# [PARTS OF THE EXERCISE]
1. From the journal entries, reproduce word for word the stretch from "aint you got no pantyskirty?" through "thank you, do.".
2. In the journal entries, the post dated 2025/10/24 describes how the writer reacted to what people shared on Facebook. Over how many years did the writer do this?
3. Write the next part of the journal entries, beginning after their final sentence.

# [EXTRACT PROVIDED]

□ □ □ □ □


i never wanted to be a boy. 

2025/10/24

ambergris

if she's a ten, you're an asset.

what if she's an eleven?

when asked, i never gave zuckerberg my permission to use any of my shit on facebook. i stayed at the bottom and built online presence with some likes and a vast number of loves. yes, over twenty years, anyone who took the time to share something cool or pretty, these two eyeballs would look, process and these finger digits would smash the icon. a real face and a red heart to encourage even the tiniest, most insignificant of assets to keep going, and keep amplifying their interests and achievements. by caring for strangers, just a little, i made good, loyal, incredibly grateful friends.  

staring into little black devices searching for meaning to their lives and company for their fun and solace for their woes. why wouldn't i be a big pot of sweet, nourishing honey for their lonely souls. 

but what makes me an eleven? ...i would never take money, from anyone, to dew it.

2025/10/21

knup

 little fly upon the wall

aint you got no clothes at all?

aint you got no undershirty?

aint you got no pantyskirty?

ooh

aint you cold?


mirror accounts, check. the machine cannot handle brujeria, you can’t lie to a machine. as much as you cloak, the thought already changed and flew off. bot psychology is brilliant, engage, draw information, disguise it as other questions. yes and no does not exist in my mind. yes please, no thank you, do.

□ □ □ □ □

Extracted data entries
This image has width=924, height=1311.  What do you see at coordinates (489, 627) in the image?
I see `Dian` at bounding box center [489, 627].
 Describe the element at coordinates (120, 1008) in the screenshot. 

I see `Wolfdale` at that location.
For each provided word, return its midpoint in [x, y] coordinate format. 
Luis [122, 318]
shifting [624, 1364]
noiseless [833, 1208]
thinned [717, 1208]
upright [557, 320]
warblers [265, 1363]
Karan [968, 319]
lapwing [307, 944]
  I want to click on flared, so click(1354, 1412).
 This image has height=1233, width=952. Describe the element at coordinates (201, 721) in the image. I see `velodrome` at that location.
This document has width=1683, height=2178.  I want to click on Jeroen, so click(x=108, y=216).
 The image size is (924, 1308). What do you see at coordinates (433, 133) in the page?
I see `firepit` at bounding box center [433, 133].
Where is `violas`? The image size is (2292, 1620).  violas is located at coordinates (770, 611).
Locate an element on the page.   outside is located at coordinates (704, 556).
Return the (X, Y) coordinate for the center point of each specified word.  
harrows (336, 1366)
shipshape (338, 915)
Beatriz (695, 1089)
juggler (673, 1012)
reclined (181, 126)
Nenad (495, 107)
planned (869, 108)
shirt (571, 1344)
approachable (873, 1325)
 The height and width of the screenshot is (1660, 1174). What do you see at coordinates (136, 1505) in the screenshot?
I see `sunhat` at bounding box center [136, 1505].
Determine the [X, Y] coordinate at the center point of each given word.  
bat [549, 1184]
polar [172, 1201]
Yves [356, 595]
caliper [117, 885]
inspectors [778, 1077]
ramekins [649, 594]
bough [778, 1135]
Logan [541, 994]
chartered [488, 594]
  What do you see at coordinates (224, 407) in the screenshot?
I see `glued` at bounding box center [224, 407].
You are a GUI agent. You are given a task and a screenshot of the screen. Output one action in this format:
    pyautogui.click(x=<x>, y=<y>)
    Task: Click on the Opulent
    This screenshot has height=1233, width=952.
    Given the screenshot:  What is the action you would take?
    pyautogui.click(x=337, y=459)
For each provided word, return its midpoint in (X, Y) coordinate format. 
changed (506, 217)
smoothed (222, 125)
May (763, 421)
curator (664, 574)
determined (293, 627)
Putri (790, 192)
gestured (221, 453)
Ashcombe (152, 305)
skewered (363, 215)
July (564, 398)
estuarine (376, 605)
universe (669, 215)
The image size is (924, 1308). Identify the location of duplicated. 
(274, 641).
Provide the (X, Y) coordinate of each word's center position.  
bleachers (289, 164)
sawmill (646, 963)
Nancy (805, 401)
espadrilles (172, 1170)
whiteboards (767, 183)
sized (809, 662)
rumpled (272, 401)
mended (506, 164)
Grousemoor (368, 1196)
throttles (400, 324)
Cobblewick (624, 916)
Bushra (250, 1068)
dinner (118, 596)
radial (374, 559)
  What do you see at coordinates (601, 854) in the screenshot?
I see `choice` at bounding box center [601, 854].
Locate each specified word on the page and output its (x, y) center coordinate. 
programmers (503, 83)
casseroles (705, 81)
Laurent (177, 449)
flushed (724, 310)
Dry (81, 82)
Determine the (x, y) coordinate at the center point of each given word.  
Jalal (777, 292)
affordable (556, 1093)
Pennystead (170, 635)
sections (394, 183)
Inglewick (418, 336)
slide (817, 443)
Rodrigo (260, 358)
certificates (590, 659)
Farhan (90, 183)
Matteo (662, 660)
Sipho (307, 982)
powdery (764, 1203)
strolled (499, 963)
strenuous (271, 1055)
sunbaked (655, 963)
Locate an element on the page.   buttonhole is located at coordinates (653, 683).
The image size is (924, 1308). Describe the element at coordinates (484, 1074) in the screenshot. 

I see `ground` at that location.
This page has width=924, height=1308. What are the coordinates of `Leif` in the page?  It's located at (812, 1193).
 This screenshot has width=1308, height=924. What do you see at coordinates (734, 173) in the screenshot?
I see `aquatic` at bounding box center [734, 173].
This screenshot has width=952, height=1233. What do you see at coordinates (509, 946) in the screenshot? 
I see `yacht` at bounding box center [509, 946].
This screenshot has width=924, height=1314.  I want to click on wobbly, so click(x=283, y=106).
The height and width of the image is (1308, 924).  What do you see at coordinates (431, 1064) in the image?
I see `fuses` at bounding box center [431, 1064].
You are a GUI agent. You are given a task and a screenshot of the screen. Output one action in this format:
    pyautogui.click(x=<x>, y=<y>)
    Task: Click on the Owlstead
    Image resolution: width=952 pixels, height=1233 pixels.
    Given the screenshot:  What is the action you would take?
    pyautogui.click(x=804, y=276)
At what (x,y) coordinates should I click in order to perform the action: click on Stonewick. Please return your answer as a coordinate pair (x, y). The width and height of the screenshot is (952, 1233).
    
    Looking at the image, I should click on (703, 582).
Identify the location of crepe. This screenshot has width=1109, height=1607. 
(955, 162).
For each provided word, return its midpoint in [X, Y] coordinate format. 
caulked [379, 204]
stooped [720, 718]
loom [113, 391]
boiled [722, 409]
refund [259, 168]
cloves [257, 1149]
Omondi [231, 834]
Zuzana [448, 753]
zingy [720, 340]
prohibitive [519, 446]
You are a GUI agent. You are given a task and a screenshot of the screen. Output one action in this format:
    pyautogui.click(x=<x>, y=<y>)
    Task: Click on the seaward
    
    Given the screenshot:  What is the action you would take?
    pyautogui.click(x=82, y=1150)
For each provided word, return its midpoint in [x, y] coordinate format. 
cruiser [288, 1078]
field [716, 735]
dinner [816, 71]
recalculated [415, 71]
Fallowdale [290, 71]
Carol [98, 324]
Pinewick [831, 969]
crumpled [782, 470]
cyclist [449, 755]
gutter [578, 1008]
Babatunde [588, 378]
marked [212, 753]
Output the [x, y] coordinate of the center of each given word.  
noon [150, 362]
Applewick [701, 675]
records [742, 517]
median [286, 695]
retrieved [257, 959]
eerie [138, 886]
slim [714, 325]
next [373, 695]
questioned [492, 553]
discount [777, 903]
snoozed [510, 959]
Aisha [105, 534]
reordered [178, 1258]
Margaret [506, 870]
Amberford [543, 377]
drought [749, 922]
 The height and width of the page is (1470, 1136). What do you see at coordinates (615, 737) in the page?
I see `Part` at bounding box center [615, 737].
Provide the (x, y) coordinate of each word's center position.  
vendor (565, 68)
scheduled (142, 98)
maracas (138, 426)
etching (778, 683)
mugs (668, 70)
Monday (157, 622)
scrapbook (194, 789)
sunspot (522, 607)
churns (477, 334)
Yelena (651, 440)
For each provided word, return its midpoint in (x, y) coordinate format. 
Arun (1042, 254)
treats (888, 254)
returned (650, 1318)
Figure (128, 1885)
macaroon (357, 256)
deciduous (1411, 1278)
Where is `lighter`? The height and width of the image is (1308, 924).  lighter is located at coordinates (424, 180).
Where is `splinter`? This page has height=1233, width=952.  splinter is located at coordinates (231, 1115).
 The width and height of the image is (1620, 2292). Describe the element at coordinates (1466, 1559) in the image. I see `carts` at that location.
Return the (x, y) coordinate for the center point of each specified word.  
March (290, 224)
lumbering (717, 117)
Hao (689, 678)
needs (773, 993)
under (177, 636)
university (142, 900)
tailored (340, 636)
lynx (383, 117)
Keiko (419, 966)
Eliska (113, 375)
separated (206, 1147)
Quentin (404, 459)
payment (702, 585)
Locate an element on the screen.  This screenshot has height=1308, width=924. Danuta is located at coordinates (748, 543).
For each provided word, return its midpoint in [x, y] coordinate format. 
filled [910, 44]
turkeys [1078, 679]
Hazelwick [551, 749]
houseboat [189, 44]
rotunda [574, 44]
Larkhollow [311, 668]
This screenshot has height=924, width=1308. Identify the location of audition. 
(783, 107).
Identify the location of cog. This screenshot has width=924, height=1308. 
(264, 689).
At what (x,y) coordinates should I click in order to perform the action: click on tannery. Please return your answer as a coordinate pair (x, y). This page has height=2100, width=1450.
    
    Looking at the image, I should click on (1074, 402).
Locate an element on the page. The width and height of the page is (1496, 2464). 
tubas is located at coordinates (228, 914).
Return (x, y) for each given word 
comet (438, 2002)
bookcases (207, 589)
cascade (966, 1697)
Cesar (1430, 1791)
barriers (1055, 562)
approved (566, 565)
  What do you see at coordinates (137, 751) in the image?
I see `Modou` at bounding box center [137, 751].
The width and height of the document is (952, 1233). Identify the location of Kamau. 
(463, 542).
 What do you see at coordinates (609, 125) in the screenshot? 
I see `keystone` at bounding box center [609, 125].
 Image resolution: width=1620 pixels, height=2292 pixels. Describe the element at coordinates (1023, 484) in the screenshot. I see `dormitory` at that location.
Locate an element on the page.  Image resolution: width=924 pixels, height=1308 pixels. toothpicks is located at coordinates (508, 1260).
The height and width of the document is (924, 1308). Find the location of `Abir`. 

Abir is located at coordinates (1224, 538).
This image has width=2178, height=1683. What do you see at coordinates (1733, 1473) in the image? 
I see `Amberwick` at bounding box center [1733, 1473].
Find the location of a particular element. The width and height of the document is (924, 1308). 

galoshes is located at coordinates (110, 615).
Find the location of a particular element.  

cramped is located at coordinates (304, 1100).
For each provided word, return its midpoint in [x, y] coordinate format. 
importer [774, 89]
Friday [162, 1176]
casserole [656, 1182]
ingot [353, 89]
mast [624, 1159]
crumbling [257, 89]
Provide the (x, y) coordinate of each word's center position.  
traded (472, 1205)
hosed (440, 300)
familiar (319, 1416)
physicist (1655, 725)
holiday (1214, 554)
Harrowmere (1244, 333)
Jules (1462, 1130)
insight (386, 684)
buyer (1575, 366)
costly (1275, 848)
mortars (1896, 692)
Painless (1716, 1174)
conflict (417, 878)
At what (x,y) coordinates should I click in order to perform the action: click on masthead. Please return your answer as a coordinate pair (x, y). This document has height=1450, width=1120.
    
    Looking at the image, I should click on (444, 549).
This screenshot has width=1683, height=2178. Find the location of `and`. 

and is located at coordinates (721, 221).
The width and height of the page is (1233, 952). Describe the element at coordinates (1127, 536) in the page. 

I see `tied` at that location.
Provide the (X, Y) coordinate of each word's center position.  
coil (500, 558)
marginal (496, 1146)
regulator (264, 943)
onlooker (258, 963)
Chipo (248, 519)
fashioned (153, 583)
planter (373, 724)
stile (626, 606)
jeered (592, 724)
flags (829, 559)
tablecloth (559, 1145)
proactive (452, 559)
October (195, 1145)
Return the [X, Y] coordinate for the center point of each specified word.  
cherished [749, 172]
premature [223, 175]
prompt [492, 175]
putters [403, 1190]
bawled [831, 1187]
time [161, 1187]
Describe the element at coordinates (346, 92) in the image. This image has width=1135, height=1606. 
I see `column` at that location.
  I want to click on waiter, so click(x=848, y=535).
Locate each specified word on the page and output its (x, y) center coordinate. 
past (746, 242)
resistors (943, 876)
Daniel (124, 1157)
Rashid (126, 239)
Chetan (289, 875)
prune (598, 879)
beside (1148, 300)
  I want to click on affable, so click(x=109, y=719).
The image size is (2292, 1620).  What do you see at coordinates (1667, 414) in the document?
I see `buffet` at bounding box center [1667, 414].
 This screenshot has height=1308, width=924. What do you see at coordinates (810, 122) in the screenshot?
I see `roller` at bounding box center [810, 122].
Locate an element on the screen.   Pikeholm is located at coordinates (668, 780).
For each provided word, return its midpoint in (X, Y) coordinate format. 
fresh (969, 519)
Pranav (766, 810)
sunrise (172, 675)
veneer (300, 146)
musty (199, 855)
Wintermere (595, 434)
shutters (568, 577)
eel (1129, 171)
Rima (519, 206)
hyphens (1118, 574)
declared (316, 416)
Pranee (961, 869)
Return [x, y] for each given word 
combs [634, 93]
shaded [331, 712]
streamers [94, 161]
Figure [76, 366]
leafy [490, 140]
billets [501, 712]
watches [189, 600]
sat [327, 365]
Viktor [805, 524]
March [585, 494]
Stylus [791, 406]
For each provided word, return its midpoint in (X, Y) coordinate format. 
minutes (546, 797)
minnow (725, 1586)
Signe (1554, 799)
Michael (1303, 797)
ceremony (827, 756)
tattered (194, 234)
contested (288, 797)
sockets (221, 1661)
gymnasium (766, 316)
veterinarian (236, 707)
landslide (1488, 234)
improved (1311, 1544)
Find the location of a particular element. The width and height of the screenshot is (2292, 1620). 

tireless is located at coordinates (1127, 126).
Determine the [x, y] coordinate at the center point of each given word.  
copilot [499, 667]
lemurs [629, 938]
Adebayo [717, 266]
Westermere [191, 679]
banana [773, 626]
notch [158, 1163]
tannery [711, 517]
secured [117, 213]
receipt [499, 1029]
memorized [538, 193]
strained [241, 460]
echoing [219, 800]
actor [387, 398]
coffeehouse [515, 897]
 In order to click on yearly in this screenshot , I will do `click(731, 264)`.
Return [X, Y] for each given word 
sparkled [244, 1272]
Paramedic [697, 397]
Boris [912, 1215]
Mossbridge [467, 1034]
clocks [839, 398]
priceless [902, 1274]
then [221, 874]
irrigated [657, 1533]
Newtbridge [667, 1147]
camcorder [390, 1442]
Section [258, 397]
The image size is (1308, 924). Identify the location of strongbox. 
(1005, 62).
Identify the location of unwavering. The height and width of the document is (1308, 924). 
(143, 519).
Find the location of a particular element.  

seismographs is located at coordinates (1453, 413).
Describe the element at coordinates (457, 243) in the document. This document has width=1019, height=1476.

□ □ □ □ □

# [ANSWERS TO THE EXERCISE]
1.
aint you got no pantyskirty?

ooh

aint you cold?


mirror accounts, check. the machine cannot handle brujeria, you can’t lie to a machine. as much as you cloak, the thought already changed and flew off. bot psychology is brilliant, engage, draw information, disguise it as other questions. yes and no does not exist in my mind. yes please, no thank you, do.

2. Over twenty years.

3.
the alternate space of social media has flatlined. accounts are clones or have gone back to pre phone application. i used to think i was one step ahead of everyone, now i know i’m coming up the rear. dog days are over. if i could take back all my bread crumbs would i or could i? 


jealousy has never been my problem, envy is a sin that i do not indulge, pedastals, pediatricians, pedestrians. pure kids don’t know shit. if the gaze is not met, if the eyes don’t smile, and that’s what we need atomic energy to beam from skylink at me for, it’s not my business. 


what people have stolen from me, i give away. for free. and then i sleep on it. 




2025/10/20

punk

if you're ready to break the glass ceiling with me, i'll give you my mom's whatsapp.

the script is this:

hello, is this ---------?

my name is ----------

is this your daughter? 

can she come to the dance with me? 

2025/10/17

direct energy weapon

 welcome to my botshop, where we unravel what was said to whom, when, how and why.


i do not like telephones. i use them. growing up the boonies my family had neither television or telephone. we barely had electricity that we had to illegally draw current from the other side of the river. when a phone finally arrived in1984, it was too late. by then i knew books, and time travel, and phillip k dick, orwell and national geographic, time-life series, reader digest, people. i knew leagues under the sea, and secret gardens and girls just like me who grew up without modern things on prince edward island. 

the apparatus was a rotary, beige and since the conversations cost colones by the minute, it was decided only my dad could use it for business. he was a builder and owned every fun gadget for construction ever invented. when the land line came, he proccured, from one of his boxes of tricks, a small lock that was placed on the dial.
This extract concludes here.